BGM: THE GROOVERS - 無敵の日々
I worked early today. This morning, I started remembering my terrible days again. TBH, this season is one of the toughest seasons I have to endure. In short, on Christmas and the end of the year - until the New Year. TBH I am working at a department store, so it is one of the great chances for our business - therefore it gets really busy. Once, about 10 years ago, at the period I belonged to the different section, I couldn't follow up the works I had to do therefore I tried to change it. But I could do nothing, therefore I took a lot of pills to escape from my work - or from everything I had faced.
And - I came back from the critical state. The top of the store said I should stay home, so I had spent three months at my house. During these three months, I had been soaked into a deep desperate. My life has ended already, and I have to give up everything. Basically, I am not the one who isn't wished to be born - Yes, a banal, uncool story. But I am saying this honestly/seriously. But, God would give me "the second chapter," or "the second prime time". I want to write about that (maybe I will write it in the near future.)
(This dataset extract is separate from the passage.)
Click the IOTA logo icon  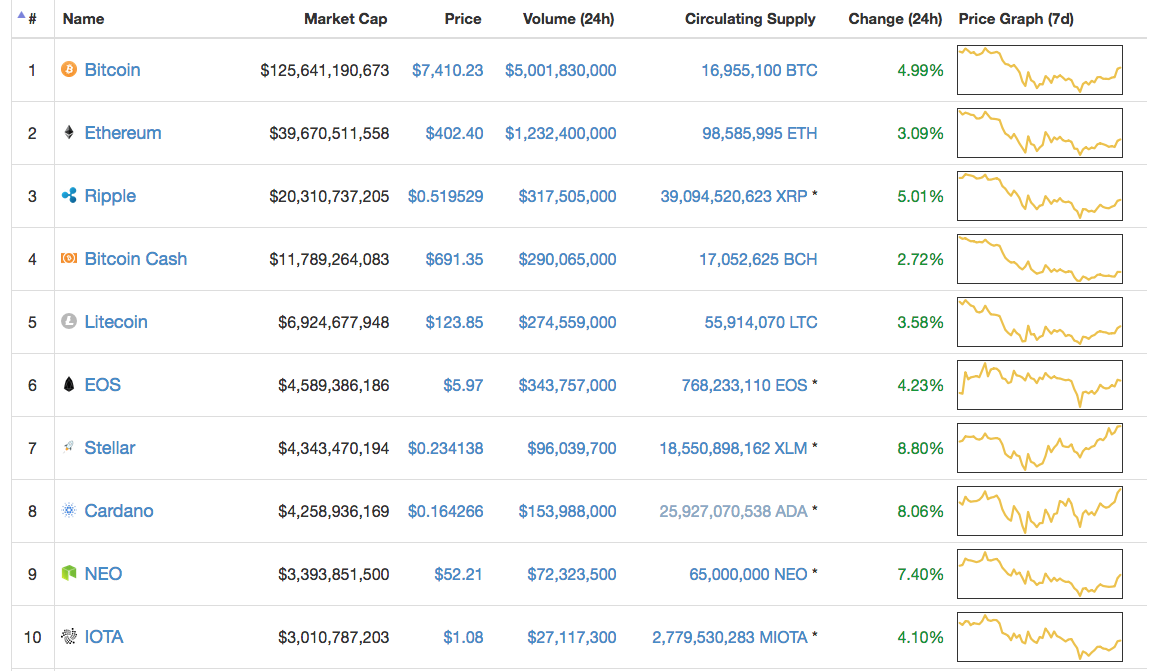click(x=69, y=637)
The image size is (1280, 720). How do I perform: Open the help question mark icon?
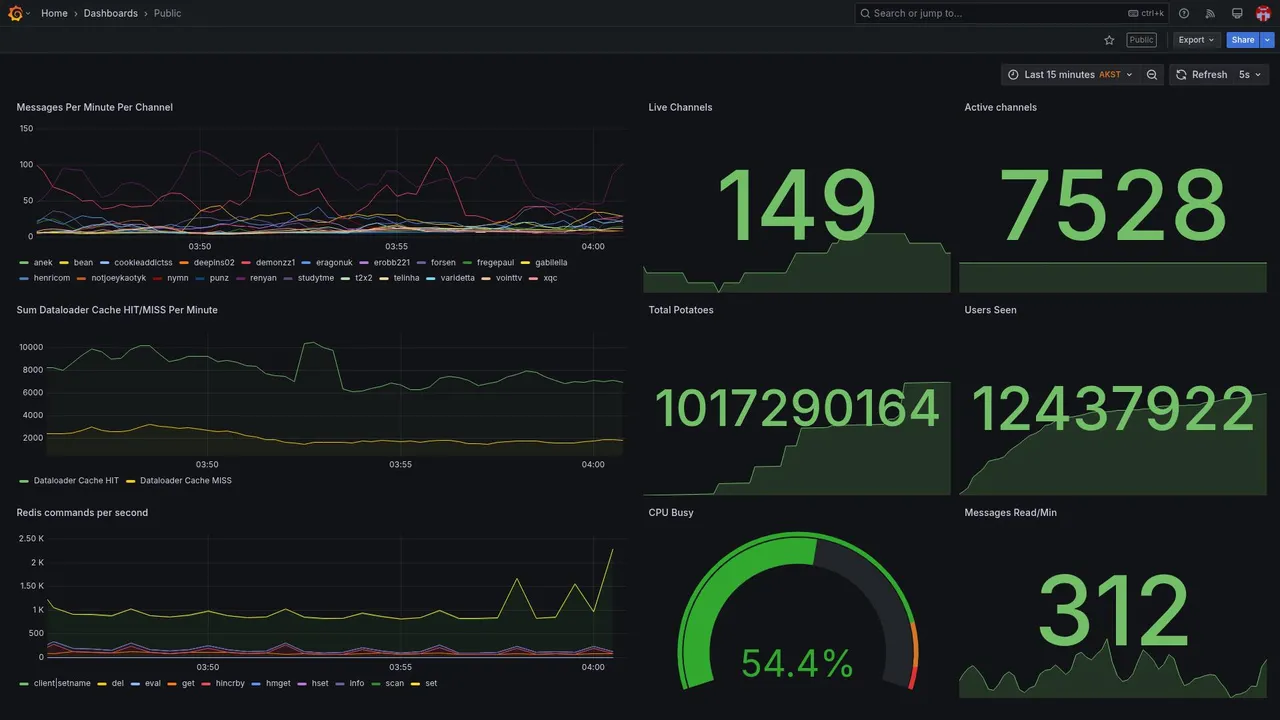(1184, 13)
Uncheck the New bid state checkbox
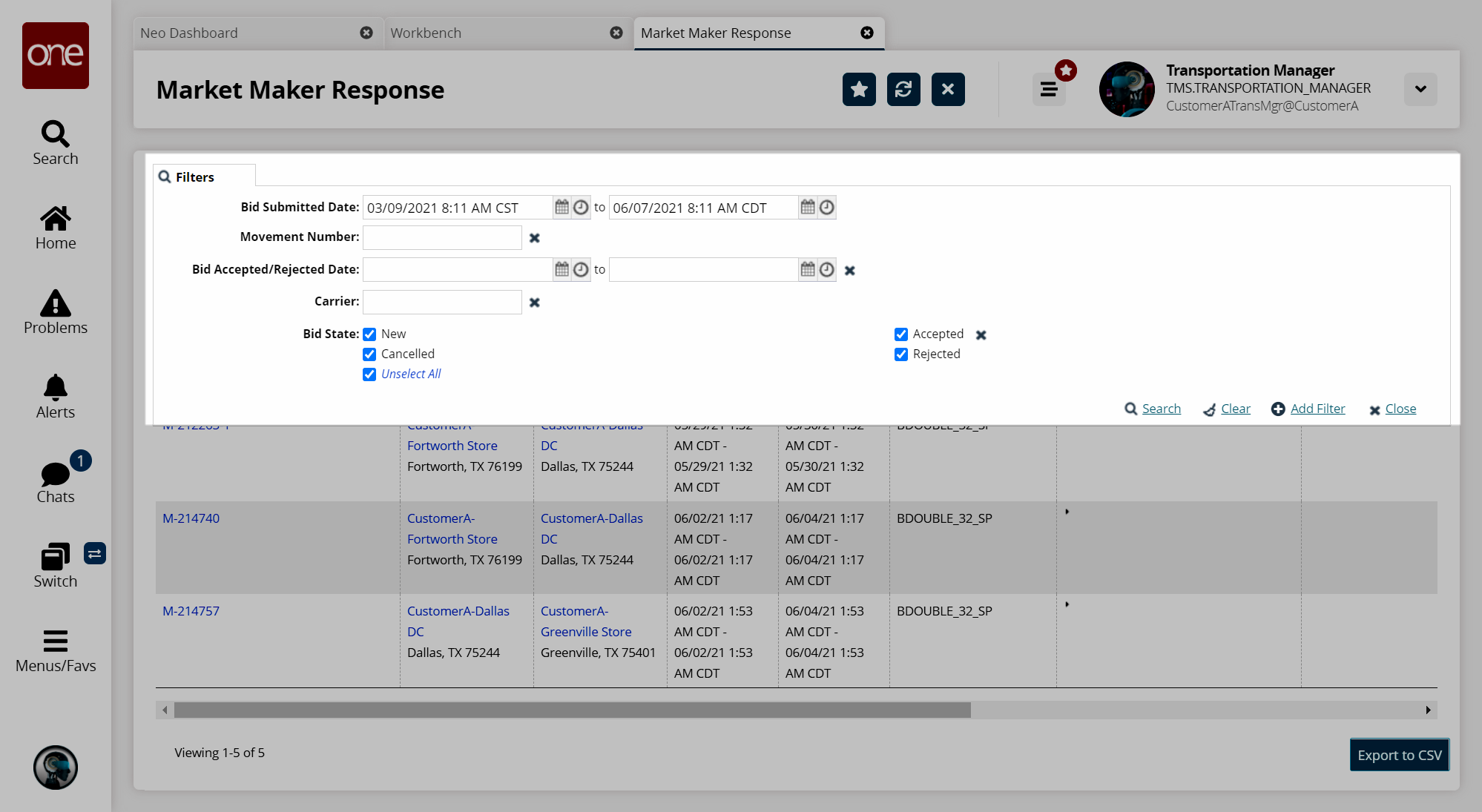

This afternoon, the lunchtime I heard that Yusuke Chiba (チバユウスケ) had passed away. I felt surprised - and cried a little. Once, I had believed strictly like this. Sometimes we say this kind of thing as a cliché to say RIP to the dead musician(s). "I wish he would enjoy a nice session in heaven." But it should be prohibited because it could be a kind of imaginary masturbation. Why? The dead ones must not exist in anywhere. He/she disappeared from anywhere. Only we the egoistic survivors imagine so - therefore it could be silly. Yes, this is an extreme, therefore uncool idea. But I had believed so.
But now, I say to Chiba "I hope you will enjoy the great sessions with Futoshi Abe (アベフトシ) and other great musicians." Because, in those kinds of our trials of recalling the dea people, they will stay alive and kicking. Yes, we can keep the memories of dead ones. We won't throw away those grateful memories. RIP - and I really appreciate it, Chiba san.